Aim of the task:
Copy the data below from the line with "Select the emptyUser row checkbox" up to and including the line with "click(429, 37)". Leave the pictures out.

The data:
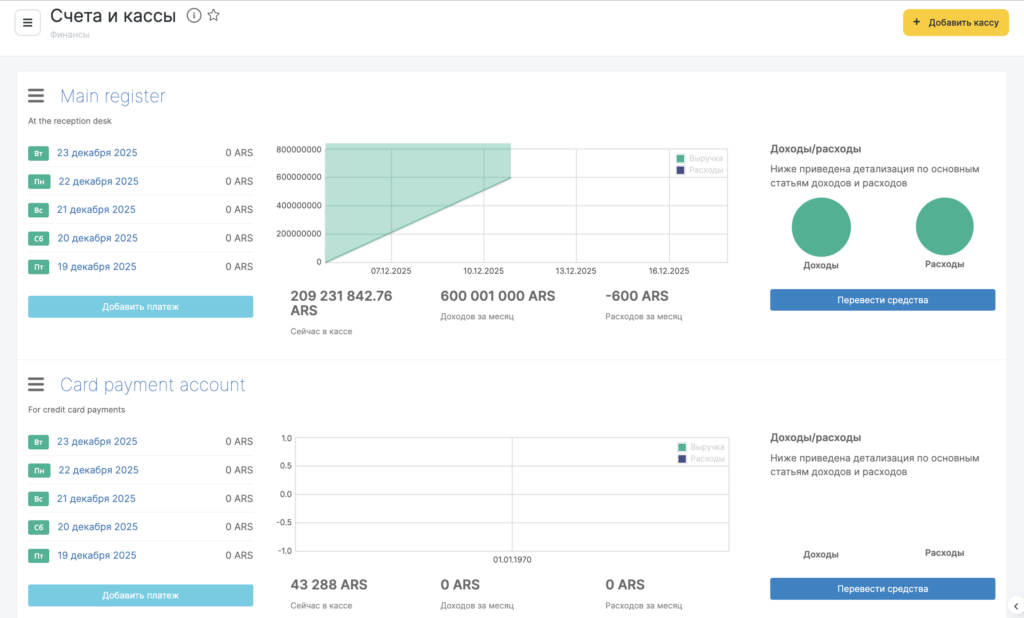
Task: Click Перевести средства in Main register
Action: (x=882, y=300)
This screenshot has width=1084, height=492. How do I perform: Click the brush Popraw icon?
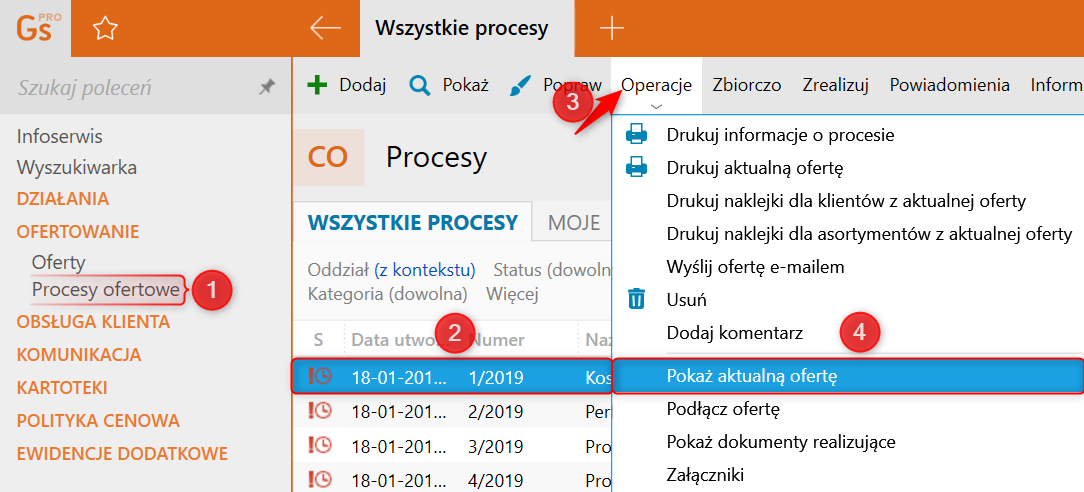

--

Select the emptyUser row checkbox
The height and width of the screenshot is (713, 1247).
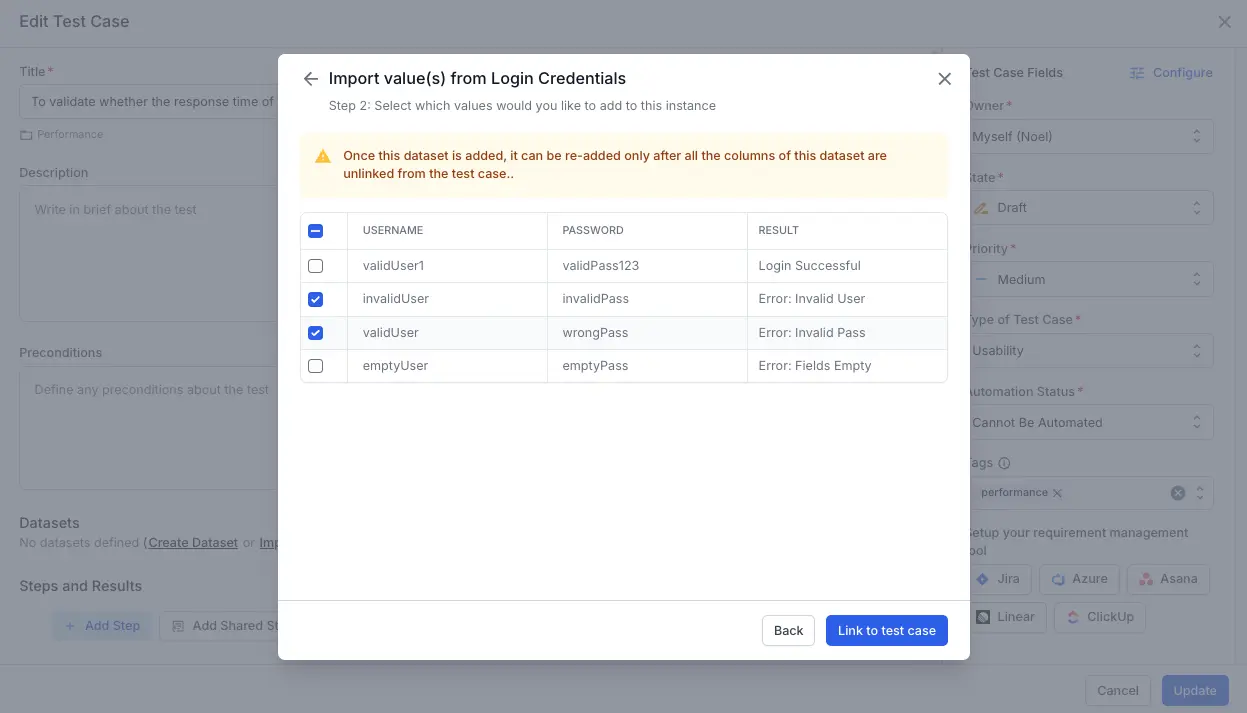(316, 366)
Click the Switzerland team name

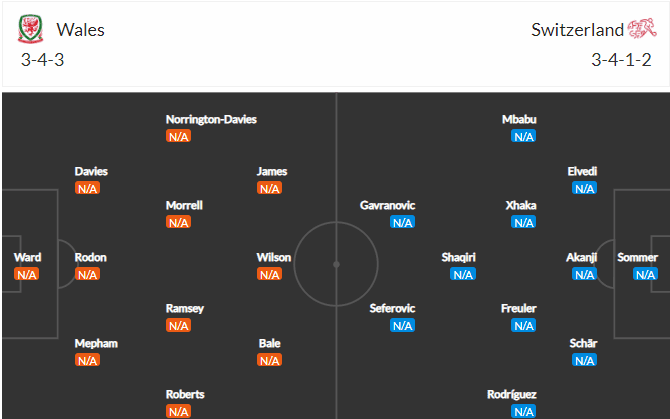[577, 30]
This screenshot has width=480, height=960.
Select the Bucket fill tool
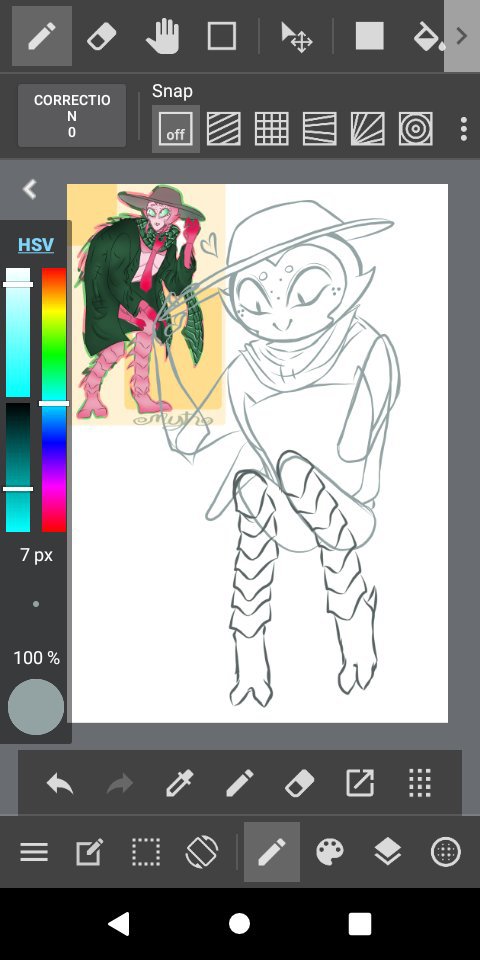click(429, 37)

Written solution:
Select the emptyUser row checkbox
The height and width of the screenshot is (713, 1247).
(316, 366)
Click the Switzerland team name

[577, 30]
This screenshot has width=480, height=960.
Select the Bucket fill tool
click(429, 37)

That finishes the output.